Copy out every line of the listing below, word for word.
— START OF Input for this task —
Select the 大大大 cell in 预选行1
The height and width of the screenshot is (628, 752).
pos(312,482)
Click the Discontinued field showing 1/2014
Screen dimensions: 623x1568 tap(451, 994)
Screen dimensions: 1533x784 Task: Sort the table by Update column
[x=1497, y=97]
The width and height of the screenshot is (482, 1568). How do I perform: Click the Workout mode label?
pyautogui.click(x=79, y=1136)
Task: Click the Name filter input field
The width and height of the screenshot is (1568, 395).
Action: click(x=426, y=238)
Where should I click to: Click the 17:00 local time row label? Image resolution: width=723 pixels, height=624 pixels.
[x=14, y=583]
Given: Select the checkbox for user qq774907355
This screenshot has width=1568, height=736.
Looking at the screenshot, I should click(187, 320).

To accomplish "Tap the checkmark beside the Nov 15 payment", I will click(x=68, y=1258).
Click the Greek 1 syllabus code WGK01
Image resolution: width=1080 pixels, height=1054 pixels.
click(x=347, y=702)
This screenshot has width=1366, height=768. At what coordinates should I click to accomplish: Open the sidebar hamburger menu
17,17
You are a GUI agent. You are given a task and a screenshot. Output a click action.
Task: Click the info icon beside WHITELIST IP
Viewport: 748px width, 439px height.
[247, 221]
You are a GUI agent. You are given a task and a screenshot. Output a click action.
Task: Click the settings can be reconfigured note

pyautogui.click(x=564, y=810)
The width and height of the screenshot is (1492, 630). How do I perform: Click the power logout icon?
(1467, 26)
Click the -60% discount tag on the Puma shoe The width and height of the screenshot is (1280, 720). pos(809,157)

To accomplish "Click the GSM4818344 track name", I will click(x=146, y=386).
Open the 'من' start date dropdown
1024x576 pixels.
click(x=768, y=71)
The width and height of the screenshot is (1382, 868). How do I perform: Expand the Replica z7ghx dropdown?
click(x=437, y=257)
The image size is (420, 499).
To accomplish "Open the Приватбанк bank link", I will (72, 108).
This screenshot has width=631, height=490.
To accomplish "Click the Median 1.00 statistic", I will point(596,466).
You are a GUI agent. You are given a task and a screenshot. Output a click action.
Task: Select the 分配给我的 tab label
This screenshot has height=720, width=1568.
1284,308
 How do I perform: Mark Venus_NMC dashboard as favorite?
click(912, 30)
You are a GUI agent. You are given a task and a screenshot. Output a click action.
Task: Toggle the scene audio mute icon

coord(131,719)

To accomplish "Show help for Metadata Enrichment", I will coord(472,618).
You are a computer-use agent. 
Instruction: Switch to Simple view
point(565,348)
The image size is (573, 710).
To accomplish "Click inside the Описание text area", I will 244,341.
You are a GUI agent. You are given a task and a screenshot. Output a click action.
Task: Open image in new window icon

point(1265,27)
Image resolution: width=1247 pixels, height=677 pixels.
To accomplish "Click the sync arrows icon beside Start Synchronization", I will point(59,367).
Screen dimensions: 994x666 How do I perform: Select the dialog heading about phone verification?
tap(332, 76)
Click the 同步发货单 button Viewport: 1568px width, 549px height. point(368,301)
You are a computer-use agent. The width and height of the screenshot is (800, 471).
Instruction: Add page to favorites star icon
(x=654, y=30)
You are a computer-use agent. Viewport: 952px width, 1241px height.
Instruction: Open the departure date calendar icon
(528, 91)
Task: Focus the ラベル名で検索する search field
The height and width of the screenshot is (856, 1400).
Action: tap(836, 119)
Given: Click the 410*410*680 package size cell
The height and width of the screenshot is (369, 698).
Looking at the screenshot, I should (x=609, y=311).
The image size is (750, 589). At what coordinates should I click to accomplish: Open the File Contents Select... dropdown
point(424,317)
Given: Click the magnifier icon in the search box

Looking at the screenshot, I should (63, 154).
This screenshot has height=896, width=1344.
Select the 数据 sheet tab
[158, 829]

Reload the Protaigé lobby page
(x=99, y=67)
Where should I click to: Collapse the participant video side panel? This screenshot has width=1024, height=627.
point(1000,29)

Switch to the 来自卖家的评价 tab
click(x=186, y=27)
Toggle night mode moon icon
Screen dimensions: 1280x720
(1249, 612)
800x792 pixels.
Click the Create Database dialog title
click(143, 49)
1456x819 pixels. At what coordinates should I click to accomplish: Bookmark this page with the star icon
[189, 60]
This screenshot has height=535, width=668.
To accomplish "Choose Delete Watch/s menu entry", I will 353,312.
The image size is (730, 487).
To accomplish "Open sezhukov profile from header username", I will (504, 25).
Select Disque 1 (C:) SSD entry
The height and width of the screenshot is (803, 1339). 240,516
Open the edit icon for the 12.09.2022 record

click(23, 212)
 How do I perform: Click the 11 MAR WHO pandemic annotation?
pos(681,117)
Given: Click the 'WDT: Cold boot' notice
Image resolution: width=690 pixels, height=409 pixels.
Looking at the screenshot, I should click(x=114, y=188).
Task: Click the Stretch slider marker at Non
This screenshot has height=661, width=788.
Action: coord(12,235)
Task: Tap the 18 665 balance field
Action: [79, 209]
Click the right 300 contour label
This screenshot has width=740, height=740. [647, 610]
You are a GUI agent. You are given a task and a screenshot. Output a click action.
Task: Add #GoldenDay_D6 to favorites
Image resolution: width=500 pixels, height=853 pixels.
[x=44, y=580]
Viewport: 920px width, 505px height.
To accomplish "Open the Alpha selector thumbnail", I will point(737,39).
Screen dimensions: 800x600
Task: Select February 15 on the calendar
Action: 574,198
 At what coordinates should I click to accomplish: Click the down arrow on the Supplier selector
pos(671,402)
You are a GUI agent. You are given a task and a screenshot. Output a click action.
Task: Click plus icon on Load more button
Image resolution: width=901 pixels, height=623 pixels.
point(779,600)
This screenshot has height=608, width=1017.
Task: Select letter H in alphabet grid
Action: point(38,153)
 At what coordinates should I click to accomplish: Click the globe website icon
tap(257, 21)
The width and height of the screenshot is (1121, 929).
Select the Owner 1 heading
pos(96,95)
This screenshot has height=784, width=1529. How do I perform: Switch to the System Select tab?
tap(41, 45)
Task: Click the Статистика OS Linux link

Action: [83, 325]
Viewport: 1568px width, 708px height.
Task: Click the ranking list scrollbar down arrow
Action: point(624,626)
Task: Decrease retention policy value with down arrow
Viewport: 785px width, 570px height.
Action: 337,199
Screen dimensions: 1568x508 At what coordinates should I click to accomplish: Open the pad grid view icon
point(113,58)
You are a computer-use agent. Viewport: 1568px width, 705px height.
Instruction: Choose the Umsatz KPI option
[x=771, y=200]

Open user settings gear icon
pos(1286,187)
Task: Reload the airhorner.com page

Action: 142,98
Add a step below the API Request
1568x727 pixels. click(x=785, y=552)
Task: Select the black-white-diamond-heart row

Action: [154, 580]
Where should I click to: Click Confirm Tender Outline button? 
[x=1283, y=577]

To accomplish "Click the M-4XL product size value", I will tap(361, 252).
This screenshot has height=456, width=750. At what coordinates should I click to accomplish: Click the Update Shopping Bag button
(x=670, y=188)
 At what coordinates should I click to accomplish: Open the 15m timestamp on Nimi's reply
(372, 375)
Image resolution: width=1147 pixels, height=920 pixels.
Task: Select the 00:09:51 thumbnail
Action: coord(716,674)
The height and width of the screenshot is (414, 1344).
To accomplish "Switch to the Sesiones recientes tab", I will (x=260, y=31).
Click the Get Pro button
— END OF Input for this task —
**Output of the exercise**.
Select the 大大大 cell in 预选行1
The height and width of the screenshot is (628, 752).
pos(312,482)
Click the Discontinued field showing 1/2014
Screen dimensions: 623x1568 tap(451, 994)
Screen dimensions: 1533x784 Task: Sort the table by Update column
[x=1497, y=97]
The width and height of the screenshot is (482, 1568). How do I perform: Click the Workout mode label?
pyautogui.click(x=79, y=1136)
Task: Click the Name filter input field
The width and height of the screenshot is (1568, 395).
Action: click(x=426, y=238)
Where should I click to: Click the 17:00 local time row label? Image resolution: width=723 pixels, height=624 pixels.
[x=14, y=583]
Given: Select the checkbox for user qq774907355
This screenshot has width=1568, height=736.
Looking at the screenshot, I should click(187, 320).

To accomplish "Tap the checkmark beside the Nov 15 payment", I will click(x=68, y=1258).
Click the Greek 1 syllabus code WGK01
Image resolution: width=1080 pixels, height=1054 pixels.
click(x=347, y=702)
This screenshot has width=1366, height=768. At what coordinates should I click to accomplish: Open the sidebar hamburger menu
17,17
You are a GUI agent. You are given a task and a screenshot. Output a click action.
Task: Click the info icon beside WHITELIST IP
Viewport: 748px width, 439px height.
[247, 221]
You are a GUI agent. You are given a task and a screenshot. Output a click action.
Task: Click the settings can be reconfigured note

pyautogui.click(x=564, y=810)
The width and height of the screenshot is (1492, 630). How do I perform: Click the power logout icon?
(1467, 26)
Click the -60% discount tag on the Puma shoe The width and height of the screenshot is (1280, 720). pos(809,157)

To accomplish "Click the GSM4818344 track name", I will click(x=146, y=386).
Open the 'من' start date dropdown
1024x576 pixels.
click(x=768, y=71)
The width and height of the screenshot is (1382, 868). How do I perform: Expand the Replica z7ghx dropdown?
click(x=437, y=257)
The image size is (420, 499).
To accomplish "Open the Приватбанк bank link", I will (72, 108).
This screenshot has width=631, height=490.
To accomplish "Click the Median 1.00 statistic", I will point(596,466).
You are a GUI agent. You are given a task and a screenshot. Output a click action.
Task: Select the 分配给我的 tab label
This screenshot has height=720, width=1568.
1284,308
 How do I perform: Mark Venus_NMC dashboard as favorite?
click(912, 30)
You are a GUI agent. You are given a task and a screenshot. Output a click action.
Task: Toggle the scene audio mute icon

coord(131,719)

To accomplish "Show help for Metadata Enrichment", I will coord(472,618).
You are a computer-use agent. 
Instruction: Switch to Simple view
point(565,348)
The image size is (573, 710).
To accomplish "Click inside the Описание text area", I will 244,341.
You are a GUI agent. You are given a task and a screenshot. Output a click action.
Task: Open image in new window icon

point(1265,27)
Image resolution: width=1247 pixels, height=677 pixels.
To accomplish "Click the sync arrows icon beside Start Synchronization", I will point(59,367).
Screen dimensions: 994x666 How do I perform: Select the dialog heading about phone verification?
tap(332, 76)
Click the 同步发货单 button Viewport: 1568px width, 549px height. point(368,301)
You are a computer-use agent. The width and height of the screenshot is (800, 471).
Instruction: Add page to favorites star icon
(x=654, y=30)
You are a computer-use agent. Viewport: 952px width, 1241px height.
Instruction: Open the departure date calendar icon
(528, 91)
Task: Focus the ラベル名で検索する search field
The height and width of the screenshot is (856, 1400).
Action: tap(836, 119)
Given: Click the 410*410*680 package size cell
The height and width of the screenshot is (369, 698).
Looking at the screenshot, I should (x=609, y=311).
The image size is (750, 589). At what coordinates should I click to accomplish: Open the File Contents Select... dropdown
point(424,317)
Given: Click the magnifier icon in the search box

Looking at the screenshot, I should (63, 154).
This screenshot has height=896, width=1344.
Select the 数据 sheet tab
[158, 829]

Reload the Protaigé lobby page
(x=99, y=67)
Where should I click to: Collapse the participant video side panel? This screenshot has width=1024, height=627.
point(1000,29)

Switch to the 来自卖家的评价 tab
click(x=186, y=27)
Toggle night mode moon icon
Screen dimensions: 1280x720
(1249, 612)
800x792 pixels.
Click the Create Database dialog title
click(143, 49)
1456x819 pixels. At what coordinates should I click to accomplish: Bookmark this page with the star icon
[189, 60]
This screenshot has height=535, width=668.
To accomplish "Choose Delete Watch/s menu entry", I will 353,312.
The image size is (730, 487).
To accomplish "Open sezhukov profile from header username", I will (504, 25).
Select Disque 1 (C:) SSD entry
The height and width of the screenshot is (803, 1339). 240,516
Open the edit icon for the 12.09.2022 record

click(23, 212)
 How do I perform: Click the 11 MAR WHO pandemic annotation?
pos(681,117)
Given: Click the 'WDT: Cold boot' notice
Image resolution: width=690 pixels, height=409 pixels.
Looking at the screenshot, I should click(x=114, y=188).
Task: Click the Stretch slider marker at Non
This screenshot has height=661, width=788.
Action: coord(12,235)
Task: Tap the 18 665 balance field
Action: [79, 209]
Click the right 300 contour label
This screenshot has width=740, height=740. [647, 610]
You are a GUI agent. You are given a task and a screenshot. Output a click action.
Task: Add #GoldenDay_D6 to favorites
Image resolution: width=500 pixels, height=853 pixels.
[x=44, y=580]
Viewport: 920px width, 505px height.
To accomplish "Open the Alpha selector thumbnail", I will point(737,39).
Screen dimensions: 800x600
Task: Select February 15 on the calendar
Action: 574,198
 At what coordinates should I click to accomplish: Click the down arrow on the Supplier selector
pos(671,402)
You are a GUI agent. You are given a task and a screenshot. Output a click action.
Task: Click plus icon on Load more button
Image resolution: width=901 pixels, height=623 pixels.
point(779,600)
This screenshot has height=608, width=1017.
Task: Select letter H in alphabet grid
Action: point(38,153)
 At what coordinates should I click to accomplish: Click the globe website icon
tap(257, 21)
The width and height of the screenshot is (1121, 929).
Select the Owner 1 heading
pos(96,95)
This screenshot has height=784, width=1529. How do I perform: Switch to the System Select tab?
tap(41, 45)
Task: Click the Статистика OS Linux link

Action: [83, 325]
Viewport: 1568px width, 708px height.
Task: Click the ranking list scrollbar down arrow
Action: point(624,626)
Task: Decrease retention policy value with down arrow
Viewport: 785px width, 570px height.
Action: 337,199
Screen dimensions: 1568x508 At what coordinates should I click to accomplish: Open the pad grid view icon
point(113,58)
You are a computer-use agent. Viewport: 1568px width, 705px height.
Instruction: Choose the Umsatz KPI option
[x=771, y=200]

Open user settings gear icon
pos(1286,187)
Task: Reload the airhorner.com page

Action: 142,98
Add a step below the API Request
1568x727 pixels. click(x=785, y=552)
Task: Select the black-white-diamond-heart row

Action: [154, 580]
Where should I click to: Click Confirm Tender Outline button? 
[x=1283, y=577]

To accomplish "Click the M-4XL product size value", I will tap(361, 252).
This screenshot has height=456, width=750. At what coordinates should I click to accomplish: Click the Update Shopping Bag button
(x=670, y=188)
 At what coordinates should I click to accomplish: Open the 15m timestamp on Nimi's reply
(372, 375)
Image resolution: width=1147 pixels, height=920 pixels.
Task: Select the 00:09:51 thumbnail
Action: coord(716,674)
The height and width of the screenshot is (414, 1344).
To accomplish "Switch to the Sesiones recientes tab", I will (x=260, y=31).
Click the Get Pro button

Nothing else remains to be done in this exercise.